Stored data:
^^^^^^^^^^^^^^^^
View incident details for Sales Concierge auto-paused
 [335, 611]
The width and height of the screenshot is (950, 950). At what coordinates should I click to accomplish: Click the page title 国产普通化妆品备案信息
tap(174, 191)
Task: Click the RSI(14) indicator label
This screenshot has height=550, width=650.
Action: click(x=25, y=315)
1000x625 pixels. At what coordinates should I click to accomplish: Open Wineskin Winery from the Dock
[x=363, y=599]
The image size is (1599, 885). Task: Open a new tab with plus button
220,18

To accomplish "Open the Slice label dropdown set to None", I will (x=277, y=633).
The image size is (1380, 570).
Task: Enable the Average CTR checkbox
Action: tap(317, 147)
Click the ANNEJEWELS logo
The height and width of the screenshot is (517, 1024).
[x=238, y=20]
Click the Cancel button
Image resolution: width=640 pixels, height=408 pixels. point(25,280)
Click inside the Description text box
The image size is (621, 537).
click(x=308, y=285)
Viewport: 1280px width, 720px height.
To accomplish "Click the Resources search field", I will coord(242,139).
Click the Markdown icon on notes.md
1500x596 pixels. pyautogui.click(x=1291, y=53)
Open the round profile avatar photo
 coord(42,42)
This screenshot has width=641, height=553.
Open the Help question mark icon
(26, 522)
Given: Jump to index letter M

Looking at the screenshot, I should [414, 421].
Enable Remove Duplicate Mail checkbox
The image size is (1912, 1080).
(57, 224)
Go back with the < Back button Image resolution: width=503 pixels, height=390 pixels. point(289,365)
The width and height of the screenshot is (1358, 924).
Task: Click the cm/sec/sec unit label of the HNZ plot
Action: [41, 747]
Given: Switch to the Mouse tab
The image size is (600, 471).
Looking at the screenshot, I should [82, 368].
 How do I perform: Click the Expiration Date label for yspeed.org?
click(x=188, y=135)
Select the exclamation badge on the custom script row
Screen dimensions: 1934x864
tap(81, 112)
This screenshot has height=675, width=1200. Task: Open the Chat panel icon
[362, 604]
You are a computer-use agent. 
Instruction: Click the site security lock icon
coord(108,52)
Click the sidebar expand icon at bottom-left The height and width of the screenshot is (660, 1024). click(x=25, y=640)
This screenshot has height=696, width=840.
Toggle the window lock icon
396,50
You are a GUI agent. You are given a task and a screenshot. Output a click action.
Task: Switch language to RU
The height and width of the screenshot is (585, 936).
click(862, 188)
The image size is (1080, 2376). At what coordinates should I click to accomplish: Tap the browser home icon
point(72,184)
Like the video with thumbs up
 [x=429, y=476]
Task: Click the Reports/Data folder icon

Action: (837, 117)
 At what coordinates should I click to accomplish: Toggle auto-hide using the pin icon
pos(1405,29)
^^^^^^^^^^^^^^^^
Instructions to follow: All of the data above is to be given again, word for word.

Completed exercise:
View incident details for Sales Concierge auto-paused
 [335, 611]
The width and height of the screenshot is (950, 950). At what coordinates should I click to accomplish: Click the page title 国产普通化妆品备案信息
tap(174, 191)
Task: Click the RSI(14) indicator label
This screenshot has height=550, width=650.
Action: click(x=25, y=315)
1000x625 pixels. At what coordinates should I click to accomplish: Open Wineskin Winery from the Dock
[x=363, y=599]
The image size is (1599, 885). Task: Open a new tab with plus button
220,18

To accomplish "Open the Slice label dropdown set to None", I will (x=277, y=633).
The image size is (1380, 570).
Task: Enable the Average CTR checkbox
Action: tap(317, 147)
Click the ANNEJEWELS logo
The height and width of the screenshot is (517, 1024).
[x=238, y=20]
Click the Cancel button
Image resolution: width=640 pixels, height=408 pixels. point(25,280)
Click inside the Description text box
The image size is (621, 537).
click(x=308, y=285)
Viewport: 1280px width, 720px height.
To accomplish "Click the Resources search field", I will coord(242,139).
Click the Markdown icon on notes.md
1500x596 pixels. pyautogui.click(x=1291, y=53)
Open the round profile avatar photo
 coord(42,42)
This screenshot has width=641, height=553.
Open the Help question mark icon
(26, 522)
Given: Jump to index letter M

Looking at the screenshot, I should [414, 421].
Enable Remove Duplicate Mail checkbox
The image size is (1912, 1080).
(57, 224)
Go back with the < Back button Image resolution: width=503 pixels, height=390 pixels. point(289,365)
The width and height of the screenshot is (1358, 924).
Task: Click the cm/sec/sec unit label of the HNZ plot
Action: [41, 747]
Given: Switch to the Mouse tab
The image size is (600, 471).
Looking at the screenshot, I should [82, 368].
 How do I perform: Click the Expiration Date label for yspeed.org?
click(x=188, y=135)
Select the exclamation badge on the custom script row
Screen dimensions: 1934x864
tap(81, 112)
This screenshot has height=675, width=1200. Task: Open the Chat panel icon
[362, 604]
You are a computer-use agent. 
Instruction: Click the site security lock icon
coord(108,52)
Click the sidebar expand icon at bottom-left The height and width of the screenshot is (660, 1024). click(x=25, y=640)
This screenshot has height=696, width=840.
Toggle the window lock icon
396,50
You are a GUI agent. You are given a task and a screenshot. Output a click action.
Task: Switch language to RU
The height and width of the screenshot is (585, 936).
click(862, 188)
The image size is (1080, 2376). At what coordinates should I click to accomplish: Tap the browser home icon
point(72,184)
Like the video with thumbs up
 [x=429, y=476]
Task: Click the Reports/Data folder icon

Action: (837, 117)
 At what coordinates should I click to accomplish: Toggle auto-hide using the pin icon
pos(1405,29)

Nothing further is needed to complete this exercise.